Collected data:
== == ==
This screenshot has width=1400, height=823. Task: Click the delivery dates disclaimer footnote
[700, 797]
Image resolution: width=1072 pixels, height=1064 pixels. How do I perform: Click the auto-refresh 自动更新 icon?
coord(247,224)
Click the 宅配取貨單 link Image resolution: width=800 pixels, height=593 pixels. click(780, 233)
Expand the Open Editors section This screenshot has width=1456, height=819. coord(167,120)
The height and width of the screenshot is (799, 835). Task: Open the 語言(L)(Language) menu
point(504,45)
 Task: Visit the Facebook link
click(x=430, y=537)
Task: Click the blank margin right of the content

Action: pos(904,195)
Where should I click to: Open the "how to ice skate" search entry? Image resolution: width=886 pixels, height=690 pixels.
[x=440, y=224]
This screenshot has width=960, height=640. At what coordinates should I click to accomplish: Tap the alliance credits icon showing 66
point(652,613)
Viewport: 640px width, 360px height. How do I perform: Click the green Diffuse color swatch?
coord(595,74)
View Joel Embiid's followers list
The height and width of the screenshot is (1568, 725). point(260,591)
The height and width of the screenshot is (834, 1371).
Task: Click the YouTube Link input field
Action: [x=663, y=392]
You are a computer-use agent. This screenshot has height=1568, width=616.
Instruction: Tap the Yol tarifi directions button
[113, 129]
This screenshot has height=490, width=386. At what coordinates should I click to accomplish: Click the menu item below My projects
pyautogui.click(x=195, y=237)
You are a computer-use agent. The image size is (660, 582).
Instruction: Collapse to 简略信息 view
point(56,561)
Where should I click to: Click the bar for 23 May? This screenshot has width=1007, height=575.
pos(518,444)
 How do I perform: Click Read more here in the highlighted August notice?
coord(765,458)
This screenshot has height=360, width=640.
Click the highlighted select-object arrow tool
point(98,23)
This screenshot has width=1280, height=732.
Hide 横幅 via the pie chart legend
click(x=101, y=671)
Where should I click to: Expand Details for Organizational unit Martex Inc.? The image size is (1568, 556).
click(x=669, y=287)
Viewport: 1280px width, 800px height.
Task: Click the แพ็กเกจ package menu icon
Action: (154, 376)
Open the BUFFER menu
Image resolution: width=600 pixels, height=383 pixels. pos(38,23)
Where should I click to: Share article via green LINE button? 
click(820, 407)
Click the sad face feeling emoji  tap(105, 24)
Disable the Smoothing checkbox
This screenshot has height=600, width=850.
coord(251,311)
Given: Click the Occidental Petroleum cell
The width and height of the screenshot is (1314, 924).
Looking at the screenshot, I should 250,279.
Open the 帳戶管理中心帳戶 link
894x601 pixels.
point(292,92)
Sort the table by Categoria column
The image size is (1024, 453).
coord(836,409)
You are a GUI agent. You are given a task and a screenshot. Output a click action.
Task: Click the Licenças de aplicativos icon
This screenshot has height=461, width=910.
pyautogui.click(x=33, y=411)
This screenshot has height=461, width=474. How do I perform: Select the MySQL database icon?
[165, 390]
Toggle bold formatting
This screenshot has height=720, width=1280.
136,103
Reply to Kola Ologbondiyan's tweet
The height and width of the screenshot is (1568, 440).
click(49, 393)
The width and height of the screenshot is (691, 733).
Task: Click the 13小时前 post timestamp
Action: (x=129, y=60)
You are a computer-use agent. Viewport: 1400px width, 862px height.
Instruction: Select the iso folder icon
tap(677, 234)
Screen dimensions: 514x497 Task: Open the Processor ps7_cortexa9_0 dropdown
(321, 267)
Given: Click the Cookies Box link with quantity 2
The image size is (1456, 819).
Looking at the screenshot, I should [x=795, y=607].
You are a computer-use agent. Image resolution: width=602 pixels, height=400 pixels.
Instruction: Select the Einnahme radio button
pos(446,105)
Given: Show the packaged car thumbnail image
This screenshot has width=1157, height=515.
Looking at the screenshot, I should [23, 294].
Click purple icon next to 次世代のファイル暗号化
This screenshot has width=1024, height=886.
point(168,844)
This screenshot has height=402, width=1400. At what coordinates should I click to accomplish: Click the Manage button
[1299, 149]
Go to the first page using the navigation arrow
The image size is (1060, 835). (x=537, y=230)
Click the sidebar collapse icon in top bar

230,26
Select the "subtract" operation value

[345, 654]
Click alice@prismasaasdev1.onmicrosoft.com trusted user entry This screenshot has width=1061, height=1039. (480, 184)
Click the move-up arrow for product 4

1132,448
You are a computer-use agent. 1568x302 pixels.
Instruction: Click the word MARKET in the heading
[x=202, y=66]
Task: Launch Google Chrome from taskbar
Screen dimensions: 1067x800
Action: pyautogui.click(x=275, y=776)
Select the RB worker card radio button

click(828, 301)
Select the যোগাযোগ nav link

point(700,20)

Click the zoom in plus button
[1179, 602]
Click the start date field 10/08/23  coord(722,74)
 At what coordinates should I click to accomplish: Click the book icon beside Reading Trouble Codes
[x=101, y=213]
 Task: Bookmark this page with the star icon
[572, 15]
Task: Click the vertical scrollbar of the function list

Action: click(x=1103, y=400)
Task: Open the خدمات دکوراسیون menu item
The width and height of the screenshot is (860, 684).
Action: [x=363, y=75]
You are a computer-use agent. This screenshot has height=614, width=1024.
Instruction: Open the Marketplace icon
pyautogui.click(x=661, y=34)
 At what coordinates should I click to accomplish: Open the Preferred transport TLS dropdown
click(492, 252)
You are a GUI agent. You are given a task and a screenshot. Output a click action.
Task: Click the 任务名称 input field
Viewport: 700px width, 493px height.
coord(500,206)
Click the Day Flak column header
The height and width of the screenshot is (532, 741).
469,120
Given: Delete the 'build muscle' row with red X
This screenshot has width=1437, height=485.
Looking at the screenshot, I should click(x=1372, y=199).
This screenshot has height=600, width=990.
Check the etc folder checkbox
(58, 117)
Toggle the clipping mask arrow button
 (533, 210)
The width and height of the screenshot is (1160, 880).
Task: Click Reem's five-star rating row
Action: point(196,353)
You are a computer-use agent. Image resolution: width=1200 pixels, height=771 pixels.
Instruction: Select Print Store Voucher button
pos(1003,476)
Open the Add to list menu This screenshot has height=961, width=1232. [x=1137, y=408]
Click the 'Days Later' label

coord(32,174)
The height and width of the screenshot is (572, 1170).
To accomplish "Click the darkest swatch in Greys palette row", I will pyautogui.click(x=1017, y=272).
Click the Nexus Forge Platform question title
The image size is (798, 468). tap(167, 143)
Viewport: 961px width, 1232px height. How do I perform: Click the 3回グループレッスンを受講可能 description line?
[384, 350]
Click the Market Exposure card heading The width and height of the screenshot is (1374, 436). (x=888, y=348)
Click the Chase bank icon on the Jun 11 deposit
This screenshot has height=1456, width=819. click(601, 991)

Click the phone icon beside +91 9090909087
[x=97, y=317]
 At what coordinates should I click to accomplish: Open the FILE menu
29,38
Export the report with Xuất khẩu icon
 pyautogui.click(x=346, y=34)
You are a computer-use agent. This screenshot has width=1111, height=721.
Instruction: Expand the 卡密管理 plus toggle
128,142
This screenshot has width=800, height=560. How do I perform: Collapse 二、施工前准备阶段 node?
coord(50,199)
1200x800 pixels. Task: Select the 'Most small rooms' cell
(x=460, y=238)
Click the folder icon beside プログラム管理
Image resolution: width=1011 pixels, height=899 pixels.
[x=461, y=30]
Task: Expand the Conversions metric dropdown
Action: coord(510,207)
== == ==
YOUR OBJECTIVE: Using the records above, restate word for word the lines from the one with "Instruction: Select the iso folder icon" through the one with "Given: Show the packaged car thumbnail image", both included.

RESPONSE AREA:
Instruction: Select the iso folder icon
tap(677, 234)
Screen dimensions: 514x497 Task: Open the Processor ps7_cortexa9_0 dropdown
(321, 267)
Given: Click the Cookies Box link with quantity 2
The image size is (1456, 819).
Looking at the screenshot, I should [x=795, y=607].
You are a computer-use agent. Image resolution: width=602 pixels, height=400 pixels.
Instruction: Select the Einnahme radio button
pos(446,105)
Given: Show the packaged car thumbnail image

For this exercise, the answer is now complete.